### WHAT YOU WILL DO
In the data, extract each line that holds the string "computer".

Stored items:

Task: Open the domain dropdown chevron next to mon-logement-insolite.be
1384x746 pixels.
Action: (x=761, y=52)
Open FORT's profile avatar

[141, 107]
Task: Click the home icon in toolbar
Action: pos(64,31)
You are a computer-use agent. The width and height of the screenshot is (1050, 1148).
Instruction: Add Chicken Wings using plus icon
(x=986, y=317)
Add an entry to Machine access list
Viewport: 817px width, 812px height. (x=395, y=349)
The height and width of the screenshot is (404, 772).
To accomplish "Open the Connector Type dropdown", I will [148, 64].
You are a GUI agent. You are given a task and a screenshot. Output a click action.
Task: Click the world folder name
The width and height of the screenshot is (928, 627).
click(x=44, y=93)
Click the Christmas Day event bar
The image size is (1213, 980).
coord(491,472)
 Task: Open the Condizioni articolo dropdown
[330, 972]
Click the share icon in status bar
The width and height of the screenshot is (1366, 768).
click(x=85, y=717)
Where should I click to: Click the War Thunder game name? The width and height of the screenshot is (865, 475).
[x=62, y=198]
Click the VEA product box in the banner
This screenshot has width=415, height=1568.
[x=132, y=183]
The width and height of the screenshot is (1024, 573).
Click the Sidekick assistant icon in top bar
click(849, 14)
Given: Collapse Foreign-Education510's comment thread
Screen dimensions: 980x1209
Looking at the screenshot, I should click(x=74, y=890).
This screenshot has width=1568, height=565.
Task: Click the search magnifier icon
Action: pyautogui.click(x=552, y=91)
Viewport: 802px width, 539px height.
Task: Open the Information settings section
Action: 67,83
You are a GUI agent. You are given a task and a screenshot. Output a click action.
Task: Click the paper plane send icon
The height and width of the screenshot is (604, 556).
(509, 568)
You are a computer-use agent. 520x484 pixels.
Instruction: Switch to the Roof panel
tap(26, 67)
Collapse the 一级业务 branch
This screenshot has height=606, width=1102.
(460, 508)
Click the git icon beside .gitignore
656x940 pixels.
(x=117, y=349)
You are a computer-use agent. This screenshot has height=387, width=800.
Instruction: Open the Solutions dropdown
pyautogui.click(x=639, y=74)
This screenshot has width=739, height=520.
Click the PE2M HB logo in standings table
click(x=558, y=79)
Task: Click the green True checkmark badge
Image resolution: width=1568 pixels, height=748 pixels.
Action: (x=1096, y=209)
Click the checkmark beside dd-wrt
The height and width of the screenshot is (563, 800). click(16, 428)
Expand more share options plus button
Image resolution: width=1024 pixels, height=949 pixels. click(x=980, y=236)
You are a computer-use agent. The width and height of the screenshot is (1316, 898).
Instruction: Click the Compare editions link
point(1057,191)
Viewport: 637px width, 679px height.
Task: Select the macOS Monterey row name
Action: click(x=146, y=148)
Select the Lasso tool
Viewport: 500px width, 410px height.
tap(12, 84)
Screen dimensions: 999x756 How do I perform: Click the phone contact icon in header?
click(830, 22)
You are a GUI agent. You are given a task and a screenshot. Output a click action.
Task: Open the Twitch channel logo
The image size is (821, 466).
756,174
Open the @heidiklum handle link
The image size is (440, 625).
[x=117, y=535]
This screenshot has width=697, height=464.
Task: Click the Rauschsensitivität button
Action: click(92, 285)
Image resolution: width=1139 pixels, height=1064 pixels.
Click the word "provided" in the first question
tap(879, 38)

### WRITTEN ANSWER
You are a computer-use agent. The width and height of the screenshot is (1050, 1148).
You are a computer-use agent. 520x484 pixels.
You are a computer-use agent. This screenshot has height=387, width=800.
You are a computer-use agent. The width and height of the screenshot is (1316, 898).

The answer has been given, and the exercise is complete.